▶ Exercise directions:
Please duplicate the items from the line that contains "Task: Select the 立即执行 execution strategy" through the line that contains "Action: coord(964,689)", including both of those lines.

▶ Information supplied:
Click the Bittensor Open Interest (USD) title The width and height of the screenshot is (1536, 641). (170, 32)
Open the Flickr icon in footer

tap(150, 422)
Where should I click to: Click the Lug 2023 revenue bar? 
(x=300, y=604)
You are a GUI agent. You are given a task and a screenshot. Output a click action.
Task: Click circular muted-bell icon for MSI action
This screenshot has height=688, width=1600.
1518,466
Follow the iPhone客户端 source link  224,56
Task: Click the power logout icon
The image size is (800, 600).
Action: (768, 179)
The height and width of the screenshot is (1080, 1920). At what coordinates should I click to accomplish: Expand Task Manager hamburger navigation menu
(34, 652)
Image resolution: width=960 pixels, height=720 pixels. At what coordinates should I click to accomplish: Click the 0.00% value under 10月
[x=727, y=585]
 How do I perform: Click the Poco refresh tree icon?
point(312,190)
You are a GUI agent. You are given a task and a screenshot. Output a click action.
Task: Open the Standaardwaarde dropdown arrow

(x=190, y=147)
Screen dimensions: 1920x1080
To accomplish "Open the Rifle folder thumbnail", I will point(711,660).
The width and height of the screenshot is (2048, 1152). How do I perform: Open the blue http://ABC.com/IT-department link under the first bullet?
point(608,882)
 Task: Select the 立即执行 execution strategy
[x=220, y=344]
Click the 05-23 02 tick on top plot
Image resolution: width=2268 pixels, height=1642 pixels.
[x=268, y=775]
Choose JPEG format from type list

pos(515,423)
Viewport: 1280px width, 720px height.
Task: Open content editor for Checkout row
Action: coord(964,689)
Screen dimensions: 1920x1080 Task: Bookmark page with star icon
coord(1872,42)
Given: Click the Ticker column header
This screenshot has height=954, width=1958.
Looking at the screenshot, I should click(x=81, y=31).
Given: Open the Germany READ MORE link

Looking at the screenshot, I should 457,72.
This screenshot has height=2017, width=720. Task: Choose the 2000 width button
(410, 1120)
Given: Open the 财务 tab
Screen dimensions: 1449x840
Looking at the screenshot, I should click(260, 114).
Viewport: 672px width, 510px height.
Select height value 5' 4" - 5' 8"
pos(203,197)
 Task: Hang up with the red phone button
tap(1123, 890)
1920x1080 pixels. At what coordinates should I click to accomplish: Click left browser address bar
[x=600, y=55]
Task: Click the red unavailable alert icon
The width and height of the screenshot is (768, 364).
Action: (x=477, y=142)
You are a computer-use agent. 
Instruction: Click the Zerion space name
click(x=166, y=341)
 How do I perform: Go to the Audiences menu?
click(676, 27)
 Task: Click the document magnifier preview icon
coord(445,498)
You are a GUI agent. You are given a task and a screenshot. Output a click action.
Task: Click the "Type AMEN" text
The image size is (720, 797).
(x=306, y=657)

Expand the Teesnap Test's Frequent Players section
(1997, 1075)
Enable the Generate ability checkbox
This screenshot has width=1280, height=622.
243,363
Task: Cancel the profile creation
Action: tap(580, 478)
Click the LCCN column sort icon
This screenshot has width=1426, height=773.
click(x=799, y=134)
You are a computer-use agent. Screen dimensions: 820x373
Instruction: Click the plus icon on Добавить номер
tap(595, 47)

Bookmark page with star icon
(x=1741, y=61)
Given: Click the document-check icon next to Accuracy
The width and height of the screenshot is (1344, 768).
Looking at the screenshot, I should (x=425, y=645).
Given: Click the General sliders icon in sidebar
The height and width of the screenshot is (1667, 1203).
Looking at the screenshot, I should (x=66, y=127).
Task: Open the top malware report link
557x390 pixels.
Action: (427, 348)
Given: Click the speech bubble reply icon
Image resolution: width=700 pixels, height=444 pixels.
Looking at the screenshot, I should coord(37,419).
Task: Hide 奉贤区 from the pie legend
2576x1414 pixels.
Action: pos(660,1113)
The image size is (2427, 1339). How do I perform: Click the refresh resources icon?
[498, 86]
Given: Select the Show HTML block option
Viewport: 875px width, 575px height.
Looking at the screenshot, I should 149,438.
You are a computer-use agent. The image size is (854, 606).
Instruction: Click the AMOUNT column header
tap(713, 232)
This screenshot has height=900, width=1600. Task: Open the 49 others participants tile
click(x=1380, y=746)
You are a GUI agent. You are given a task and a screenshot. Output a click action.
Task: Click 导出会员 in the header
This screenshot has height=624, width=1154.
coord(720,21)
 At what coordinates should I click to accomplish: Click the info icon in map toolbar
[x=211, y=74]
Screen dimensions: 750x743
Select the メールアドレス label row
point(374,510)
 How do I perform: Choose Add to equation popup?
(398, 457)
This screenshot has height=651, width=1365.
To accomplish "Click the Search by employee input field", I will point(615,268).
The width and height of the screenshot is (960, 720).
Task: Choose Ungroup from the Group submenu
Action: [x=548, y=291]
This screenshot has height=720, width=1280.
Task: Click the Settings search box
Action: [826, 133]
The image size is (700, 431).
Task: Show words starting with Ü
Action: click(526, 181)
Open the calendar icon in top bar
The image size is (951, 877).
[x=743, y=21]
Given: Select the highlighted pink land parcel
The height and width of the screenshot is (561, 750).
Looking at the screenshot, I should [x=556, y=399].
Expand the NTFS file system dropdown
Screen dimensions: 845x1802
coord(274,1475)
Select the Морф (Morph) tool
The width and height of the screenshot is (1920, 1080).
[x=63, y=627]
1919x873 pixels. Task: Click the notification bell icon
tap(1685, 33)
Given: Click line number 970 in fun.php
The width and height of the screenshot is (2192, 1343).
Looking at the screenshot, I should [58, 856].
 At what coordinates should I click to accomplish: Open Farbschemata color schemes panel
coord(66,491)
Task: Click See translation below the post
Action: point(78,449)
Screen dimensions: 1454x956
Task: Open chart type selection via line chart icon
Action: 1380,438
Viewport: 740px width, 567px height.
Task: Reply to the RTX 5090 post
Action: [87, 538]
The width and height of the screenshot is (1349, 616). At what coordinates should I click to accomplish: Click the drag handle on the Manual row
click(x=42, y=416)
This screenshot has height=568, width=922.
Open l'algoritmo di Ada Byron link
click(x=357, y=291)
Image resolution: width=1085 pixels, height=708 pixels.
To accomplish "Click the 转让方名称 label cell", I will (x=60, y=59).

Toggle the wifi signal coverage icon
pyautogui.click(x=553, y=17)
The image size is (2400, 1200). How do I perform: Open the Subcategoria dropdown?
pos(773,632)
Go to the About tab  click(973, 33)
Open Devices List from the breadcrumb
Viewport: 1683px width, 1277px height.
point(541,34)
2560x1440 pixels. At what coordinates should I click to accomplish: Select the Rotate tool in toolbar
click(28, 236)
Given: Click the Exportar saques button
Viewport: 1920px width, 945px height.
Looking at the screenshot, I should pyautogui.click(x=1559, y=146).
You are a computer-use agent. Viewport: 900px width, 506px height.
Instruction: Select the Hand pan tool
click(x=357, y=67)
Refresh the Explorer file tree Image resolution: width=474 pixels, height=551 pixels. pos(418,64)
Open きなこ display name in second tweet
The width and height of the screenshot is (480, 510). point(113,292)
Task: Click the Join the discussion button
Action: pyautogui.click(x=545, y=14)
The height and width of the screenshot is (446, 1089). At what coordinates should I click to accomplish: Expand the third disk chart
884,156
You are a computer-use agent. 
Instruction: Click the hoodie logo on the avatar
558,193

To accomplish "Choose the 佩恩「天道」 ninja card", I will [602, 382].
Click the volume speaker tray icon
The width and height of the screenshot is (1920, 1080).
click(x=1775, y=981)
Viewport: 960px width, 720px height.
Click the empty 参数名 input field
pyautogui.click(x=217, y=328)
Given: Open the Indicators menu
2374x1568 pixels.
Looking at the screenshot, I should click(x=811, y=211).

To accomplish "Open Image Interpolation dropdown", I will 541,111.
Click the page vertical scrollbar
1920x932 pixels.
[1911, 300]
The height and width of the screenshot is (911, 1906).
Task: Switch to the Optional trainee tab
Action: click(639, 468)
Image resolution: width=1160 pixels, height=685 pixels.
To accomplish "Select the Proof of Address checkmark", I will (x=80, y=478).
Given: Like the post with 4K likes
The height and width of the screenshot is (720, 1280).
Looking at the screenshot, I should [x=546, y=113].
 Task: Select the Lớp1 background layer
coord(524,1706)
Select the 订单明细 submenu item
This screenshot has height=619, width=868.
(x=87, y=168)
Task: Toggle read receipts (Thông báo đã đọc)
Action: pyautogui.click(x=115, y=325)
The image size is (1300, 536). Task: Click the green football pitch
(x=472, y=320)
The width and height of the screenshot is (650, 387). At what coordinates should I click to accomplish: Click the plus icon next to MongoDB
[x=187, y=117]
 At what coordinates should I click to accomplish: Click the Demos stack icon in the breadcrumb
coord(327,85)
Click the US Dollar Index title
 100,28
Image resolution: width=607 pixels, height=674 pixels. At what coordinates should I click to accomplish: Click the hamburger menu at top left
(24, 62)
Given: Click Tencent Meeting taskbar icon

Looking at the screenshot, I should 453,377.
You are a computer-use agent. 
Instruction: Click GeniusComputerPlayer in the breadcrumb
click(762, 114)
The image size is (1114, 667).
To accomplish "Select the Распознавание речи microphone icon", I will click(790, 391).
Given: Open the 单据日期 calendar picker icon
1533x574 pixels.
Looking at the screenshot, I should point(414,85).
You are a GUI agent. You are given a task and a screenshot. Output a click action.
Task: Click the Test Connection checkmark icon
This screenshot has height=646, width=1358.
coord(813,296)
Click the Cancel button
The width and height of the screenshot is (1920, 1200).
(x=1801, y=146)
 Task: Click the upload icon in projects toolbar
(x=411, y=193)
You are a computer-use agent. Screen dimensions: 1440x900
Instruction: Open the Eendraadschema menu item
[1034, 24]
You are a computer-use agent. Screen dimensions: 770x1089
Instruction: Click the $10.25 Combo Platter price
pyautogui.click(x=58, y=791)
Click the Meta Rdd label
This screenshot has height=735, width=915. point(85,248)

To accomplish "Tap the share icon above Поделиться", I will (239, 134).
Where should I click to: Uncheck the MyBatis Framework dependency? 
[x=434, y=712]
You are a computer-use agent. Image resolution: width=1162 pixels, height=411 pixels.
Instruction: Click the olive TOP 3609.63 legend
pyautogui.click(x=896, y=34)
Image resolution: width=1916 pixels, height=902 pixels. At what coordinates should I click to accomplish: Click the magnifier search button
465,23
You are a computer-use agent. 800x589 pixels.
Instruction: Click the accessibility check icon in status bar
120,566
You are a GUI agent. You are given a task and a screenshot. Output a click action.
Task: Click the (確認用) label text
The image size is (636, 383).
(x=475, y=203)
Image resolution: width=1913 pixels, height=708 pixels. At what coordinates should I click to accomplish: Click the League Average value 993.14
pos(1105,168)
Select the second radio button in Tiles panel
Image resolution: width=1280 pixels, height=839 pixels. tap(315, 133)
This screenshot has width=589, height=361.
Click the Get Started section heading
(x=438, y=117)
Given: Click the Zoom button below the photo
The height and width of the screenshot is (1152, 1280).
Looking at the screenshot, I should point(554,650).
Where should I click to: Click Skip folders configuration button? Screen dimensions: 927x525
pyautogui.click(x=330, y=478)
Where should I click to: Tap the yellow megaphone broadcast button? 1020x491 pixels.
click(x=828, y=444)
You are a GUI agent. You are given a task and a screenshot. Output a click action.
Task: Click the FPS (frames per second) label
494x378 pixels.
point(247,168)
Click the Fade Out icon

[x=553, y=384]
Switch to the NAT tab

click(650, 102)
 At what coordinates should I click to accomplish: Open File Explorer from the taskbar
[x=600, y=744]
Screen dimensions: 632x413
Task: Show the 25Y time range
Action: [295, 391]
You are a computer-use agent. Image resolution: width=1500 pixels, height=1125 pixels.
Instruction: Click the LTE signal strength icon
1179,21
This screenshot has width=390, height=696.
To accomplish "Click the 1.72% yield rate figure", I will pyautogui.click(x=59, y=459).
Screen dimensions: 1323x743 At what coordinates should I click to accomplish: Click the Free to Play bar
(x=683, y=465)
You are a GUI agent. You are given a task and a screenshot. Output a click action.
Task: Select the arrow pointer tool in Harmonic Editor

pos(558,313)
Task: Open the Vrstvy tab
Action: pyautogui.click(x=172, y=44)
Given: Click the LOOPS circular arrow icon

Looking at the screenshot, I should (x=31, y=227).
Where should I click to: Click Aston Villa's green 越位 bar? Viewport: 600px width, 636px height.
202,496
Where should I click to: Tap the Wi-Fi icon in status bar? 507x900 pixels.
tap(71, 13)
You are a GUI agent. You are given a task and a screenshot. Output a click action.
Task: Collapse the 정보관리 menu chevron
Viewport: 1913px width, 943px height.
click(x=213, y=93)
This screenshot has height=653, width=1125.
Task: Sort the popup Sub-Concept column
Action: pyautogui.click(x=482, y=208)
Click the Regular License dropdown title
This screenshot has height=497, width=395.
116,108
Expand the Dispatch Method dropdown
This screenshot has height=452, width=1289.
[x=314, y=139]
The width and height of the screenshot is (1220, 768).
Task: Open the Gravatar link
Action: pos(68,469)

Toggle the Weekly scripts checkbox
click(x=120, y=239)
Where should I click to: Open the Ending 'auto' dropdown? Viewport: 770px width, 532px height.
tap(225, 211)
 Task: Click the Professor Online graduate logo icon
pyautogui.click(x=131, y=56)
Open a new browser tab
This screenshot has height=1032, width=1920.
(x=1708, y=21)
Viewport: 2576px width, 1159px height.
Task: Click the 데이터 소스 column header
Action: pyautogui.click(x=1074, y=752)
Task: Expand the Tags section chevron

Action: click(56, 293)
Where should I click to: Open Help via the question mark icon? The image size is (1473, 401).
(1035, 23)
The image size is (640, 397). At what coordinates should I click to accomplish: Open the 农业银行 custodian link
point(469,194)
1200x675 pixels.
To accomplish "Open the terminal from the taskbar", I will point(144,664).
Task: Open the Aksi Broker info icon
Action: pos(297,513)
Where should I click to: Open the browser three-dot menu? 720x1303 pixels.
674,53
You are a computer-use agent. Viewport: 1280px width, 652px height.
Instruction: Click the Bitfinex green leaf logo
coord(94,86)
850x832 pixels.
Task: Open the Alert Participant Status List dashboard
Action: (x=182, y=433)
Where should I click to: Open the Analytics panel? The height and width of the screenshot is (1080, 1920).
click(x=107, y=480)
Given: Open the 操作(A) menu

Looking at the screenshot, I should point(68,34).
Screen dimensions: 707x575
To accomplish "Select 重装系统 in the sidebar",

▶ Correct answer:
 Task: Select the 立即执行 execution strategy
[x=220, y=344]
Click the 05-23 02 tick on top plot
Image resolution: width=2268 pixels, height=1642 pixels.
[x=268, y=775]
Choose JPEG format from type list

pos(515,423)
Viewport: 1280px width, 720px height.
Task: Open content editor for Checkout row
Action: coord(964,689)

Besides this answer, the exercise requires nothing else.